What Makes an LLC Different from a PLLC?

What Makes an LLC Different from a PLLC?

by Edward A. Haman, Esq., June 2020

A professional limited liability company, or PLLC, is a specialized type of LLC used by certain licensed professionals in many states. A limited liability company, or LLC, is a particular way of organizing the structure of a business. In general, the LLC combines some of the best features of a partnership with those of a corporation. 

Learn more about what a PLLC is and how it differs from an LLC.

 

Limited Liability Companies

Operating a business as a sole proprietorship or partnership exposes a business owner to personal liability for the debts of the business. Forming a corporation limits an owner's personal liability, but imposes certain formalities on management, as well as reporting and record-keeping requirements. The LLC was created to maintain the personal liability protection of a corporation while allowing for more flexible business management. A person with an ownership interest in an LLC is called a member.

An LLC also permits the business to choose how it will be taxed. An LLC with only one member can be taxed as either a sole proprietorship or a corporation. Similarly, an LLC with two or more members can be taxed as either a partnership or a corporation.

Limited liability companies are governed by state law. Some states do not allow certain licensed professionals to form LLCs. Some of those states have created the PLLC for those professionals.

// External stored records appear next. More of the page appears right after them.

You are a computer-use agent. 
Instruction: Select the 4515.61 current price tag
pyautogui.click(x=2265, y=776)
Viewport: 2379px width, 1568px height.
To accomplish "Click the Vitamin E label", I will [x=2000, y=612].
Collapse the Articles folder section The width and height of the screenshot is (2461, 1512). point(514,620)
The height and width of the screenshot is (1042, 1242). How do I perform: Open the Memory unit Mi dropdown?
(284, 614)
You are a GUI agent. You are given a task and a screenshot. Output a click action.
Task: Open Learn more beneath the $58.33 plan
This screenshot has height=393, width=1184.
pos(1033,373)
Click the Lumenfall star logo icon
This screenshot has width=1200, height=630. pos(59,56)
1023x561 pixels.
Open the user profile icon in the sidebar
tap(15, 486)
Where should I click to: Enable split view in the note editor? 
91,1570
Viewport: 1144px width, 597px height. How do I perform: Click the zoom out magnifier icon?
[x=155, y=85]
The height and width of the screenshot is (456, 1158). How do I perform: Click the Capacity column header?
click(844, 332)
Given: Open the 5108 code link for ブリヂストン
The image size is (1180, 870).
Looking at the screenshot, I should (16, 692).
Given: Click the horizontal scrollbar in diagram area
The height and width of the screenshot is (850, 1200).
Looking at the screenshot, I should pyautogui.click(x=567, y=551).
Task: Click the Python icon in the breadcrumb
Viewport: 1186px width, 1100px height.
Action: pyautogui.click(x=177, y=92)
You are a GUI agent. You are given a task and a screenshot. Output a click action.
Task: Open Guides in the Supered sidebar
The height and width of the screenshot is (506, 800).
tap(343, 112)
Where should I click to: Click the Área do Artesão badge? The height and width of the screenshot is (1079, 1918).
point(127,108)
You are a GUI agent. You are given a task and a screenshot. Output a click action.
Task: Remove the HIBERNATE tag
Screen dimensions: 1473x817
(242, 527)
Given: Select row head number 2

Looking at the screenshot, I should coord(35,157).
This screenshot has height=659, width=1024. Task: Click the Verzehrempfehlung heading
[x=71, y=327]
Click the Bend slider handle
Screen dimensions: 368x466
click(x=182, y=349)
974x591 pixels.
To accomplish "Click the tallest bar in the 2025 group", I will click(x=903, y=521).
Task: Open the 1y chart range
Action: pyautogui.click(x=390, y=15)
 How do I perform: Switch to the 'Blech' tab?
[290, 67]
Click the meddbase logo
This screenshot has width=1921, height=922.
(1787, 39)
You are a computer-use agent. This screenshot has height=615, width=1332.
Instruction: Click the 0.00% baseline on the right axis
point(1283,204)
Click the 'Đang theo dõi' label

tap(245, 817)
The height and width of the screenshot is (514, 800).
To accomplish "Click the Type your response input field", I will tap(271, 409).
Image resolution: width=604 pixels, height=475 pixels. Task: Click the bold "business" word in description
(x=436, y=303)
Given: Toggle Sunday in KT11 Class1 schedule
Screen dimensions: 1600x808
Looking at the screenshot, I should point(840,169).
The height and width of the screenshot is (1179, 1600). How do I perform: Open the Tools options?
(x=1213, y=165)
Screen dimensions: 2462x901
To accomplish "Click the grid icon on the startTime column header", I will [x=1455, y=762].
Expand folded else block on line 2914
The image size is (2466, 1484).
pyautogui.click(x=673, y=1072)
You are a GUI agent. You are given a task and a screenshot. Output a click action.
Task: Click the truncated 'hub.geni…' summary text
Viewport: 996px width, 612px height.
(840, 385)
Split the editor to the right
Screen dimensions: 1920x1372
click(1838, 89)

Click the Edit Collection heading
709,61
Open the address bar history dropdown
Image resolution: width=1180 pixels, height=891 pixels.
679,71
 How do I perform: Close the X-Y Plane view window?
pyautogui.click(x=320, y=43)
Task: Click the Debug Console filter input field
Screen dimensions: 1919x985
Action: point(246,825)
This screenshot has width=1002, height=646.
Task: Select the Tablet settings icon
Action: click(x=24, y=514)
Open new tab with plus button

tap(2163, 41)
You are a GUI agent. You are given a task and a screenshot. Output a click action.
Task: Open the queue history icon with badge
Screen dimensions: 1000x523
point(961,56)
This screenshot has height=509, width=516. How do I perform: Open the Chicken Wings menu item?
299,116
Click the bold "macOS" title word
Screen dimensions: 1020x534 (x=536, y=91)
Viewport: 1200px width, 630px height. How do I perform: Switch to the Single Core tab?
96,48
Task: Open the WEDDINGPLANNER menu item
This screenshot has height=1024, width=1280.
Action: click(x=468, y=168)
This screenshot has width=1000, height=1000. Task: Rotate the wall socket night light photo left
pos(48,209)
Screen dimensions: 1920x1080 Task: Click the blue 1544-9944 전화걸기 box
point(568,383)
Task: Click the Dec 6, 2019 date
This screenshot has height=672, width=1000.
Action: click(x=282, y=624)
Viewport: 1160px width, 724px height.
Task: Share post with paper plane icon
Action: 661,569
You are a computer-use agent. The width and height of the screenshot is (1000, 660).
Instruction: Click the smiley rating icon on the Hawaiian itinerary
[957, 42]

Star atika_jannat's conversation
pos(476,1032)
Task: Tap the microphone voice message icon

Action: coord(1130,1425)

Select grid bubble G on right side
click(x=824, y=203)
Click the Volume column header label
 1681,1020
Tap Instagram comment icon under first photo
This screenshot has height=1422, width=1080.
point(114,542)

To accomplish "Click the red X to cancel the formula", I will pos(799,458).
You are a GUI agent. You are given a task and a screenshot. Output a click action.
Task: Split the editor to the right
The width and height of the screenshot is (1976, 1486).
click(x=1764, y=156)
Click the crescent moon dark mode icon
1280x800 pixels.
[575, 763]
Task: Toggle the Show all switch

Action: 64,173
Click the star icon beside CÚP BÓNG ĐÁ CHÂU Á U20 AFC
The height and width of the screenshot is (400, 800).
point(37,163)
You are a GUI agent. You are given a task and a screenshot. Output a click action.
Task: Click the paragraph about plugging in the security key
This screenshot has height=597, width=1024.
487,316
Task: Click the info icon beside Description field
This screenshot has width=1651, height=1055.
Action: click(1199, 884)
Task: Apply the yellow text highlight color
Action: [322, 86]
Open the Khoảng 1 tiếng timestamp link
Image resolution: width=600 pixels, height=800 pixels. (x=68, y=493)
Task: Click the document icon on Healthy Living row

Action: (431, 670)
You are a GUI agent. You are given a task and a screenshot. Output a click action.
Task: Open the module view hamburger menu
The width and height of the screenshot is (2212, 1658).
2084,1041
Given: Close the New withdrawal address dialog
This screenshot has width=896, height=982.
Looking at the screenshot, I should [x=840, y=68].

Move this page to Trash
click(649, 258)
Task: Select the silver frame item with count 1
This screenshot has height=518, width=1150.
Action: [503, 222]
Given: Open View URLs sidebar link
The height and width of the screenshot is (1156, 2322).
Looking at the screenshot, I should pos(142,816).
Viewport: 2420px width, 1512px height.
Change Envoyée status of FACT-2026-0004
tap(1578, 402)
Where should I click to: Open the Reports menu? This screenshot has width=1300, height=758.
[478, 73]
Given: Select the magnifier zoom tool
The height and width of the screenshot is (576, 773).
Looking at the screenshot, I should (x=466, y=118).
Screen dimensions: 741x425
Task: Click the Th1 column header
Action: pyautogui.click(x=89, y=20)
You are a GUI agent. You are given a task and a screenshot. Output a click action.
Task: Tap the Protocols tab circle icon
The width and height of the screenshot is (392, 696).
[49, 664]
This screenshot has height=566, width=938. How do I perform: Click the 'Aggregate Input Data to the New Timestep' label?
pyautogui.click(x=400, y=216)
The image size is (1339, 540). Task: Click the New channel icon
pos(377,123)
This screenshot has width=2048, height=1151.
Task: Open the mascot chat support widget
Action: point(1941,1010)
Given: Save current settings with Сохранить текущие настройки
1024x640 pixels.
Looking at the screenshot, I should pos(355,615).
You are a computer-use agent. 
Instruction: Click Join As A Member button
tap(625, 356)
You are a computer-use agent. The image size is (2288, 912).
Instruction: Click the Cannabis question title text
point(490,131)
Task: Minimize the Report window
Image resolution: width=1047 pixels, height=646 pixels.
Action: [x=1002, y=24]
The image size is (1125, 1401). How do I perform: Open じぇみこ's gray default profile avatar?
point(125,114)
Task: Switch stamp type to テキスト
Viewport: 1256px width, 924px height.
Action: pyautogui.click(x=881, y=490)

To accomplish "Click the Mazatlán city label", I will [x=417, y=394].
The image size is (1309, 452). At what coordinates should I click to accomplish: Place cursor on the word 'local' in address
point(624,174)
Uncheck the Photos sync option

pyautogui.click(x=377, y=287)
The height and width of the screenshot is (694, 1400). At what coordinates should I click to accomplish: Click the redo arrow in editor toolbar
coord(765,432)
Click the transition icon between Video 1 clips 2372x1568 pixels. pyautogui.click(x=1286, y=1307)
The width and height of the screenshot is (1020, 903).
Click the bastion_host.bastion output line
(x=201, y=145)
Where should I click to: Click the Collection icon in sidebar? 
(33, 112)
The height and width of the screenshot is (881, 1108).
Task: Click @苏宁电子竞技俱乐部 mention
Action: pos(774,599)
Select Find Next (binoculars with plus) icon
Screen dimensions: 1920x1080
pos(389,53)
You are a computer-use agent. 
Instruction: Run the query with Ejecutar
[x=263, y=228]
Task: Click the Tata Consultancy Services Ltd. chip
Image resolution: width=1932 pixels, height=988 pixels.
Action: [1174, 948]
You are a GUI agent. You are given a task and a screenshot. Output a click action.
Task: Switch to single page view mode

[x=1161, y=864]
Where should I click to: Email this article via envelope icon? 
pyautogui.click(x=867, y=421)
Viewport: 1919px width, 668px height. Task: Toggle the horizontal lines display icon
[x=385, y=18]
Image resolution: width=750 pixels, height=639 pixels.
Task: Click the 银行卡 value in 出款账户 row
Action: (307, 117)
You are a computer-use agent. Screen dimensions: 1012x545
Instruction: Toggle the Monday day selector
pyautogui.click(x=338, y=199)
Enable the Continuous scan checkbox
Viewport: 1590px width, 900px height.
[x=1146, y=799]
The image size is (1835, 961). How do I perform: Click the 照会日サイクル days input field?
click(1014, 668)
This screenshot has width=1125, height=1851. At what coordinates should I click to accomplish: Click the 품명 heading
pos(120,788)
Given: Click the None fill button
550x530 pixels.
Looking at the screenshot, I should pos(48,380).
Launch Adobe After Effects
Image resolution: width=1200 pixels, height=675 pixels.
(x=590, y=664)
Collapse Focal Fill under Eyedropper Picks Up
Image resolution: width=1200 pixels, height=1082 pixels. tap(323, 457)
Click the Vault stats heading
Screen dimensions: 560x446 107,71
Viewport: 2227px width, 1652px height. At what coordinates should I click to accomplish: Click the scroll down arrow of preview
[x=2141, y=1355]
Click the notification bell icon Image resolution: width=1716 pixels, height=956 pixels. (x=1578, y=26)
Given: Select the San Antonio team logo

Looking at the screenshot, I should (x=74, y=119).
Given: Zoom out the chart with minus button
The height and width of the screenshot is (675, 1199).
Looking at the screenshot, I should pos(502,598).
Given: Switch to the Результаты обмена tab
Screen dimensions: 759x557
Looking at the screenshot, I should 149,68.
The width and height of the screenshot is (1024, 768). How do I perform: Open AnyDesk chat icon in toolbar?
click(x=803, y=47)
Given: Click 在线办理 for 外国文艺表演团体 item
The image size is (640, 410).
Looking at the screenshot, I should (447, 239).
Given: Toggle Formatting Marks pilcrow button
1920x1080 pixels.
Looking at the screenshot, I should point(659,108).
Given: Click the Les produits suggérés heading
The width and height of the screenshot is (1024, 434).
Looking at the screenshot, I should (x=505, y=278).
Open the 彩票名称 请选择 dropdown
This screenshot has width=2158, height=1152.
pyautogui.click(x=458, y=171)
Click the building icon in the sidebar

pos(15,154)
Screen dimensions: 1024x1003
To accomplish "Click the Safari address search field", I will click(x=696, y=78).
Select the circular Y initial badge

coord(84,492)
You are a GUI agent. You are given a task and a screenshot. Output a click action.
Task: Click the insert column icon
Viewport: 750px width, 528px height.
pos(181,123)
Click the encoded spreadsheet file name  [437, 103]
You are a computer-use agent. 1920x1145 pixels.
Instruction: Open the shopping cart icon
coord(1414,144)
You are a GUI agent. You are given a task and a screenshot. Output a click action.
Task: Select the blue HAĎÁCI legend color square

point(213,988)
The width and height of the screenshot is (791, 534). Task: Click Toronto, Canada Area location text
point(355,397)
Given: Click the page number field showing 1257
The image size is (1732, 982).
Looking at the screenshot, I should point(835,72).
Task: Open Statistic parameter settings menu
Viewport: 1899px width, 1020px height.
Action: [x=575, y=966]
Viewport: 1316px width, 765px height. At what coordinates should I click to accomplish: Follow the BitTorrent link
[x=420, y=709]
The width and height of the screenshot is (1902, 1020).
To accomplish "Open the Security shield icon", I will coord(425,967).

Some states only allow professionals to form corporations, which may be referred to as a professional corporation or professional service corporation.

Professional Limited Liability Companies

Regarding the management flexibility and taxation, a PLLC has the same advantages of an LLC. The difference between the two is that the PLLC has some restrictions on who may be a member of the PLLC and the limitation of liability of the members.

With an LLC, anyone can be a member, or owner, of the business. State PLLC laws often provide that only licensed professionals can be members, or that a certain number of members must be licensed professionals.

A PLLC cannot be used to shield the members from claims for malpractice. However, the malpractice of one member cannot create liability for the other members.

Forming a PLLC

Your state law will determine whether you can form a PLLC, and set forth the requirements for formation. These requirements are found in the statutes that allow for a PLLC, but in some states the particular profession's licensing agency also has rules governing PLLCs.

Some states list the professions that may form a PLLC. The list varies from state to state, but typically includes professionals such as physicians, dentists, attorneys, accountants, architects, engineers, veterinarians, real estate agents, and psychologists. The law in other states simply refers to "licensed professionals," without naming specific professions. Therefore, you will need to determine whether your state has PLLC laws that apply to your profession. The licensing agency for your profession may be able to help you make this determination.

A common requirement is that the name of the PLLC must clearly indicate it is a PLLC, but including the words "Professional Limited Liability Company," or the initials "PLLC" or "P.L.L.C."

Forming a PLLC will require that certain documents, such as Articles of Organization, be filed with the appropriate state agency. These documents will be tailored to a PLLC, but will be similar to those filed for an LLC, setting forth the name of the PLLC, the names of the members, etc. In addition, other documents may also be required to verify the members' licensing status. You may also need to file documents with your licensing agency.

If you are a licensed professional and plan to open your own office, either alone or with other professionals, you need to find out whether your state limits how you can structure your business. You may discover that you need to form a PLLC rather than a standard LLC.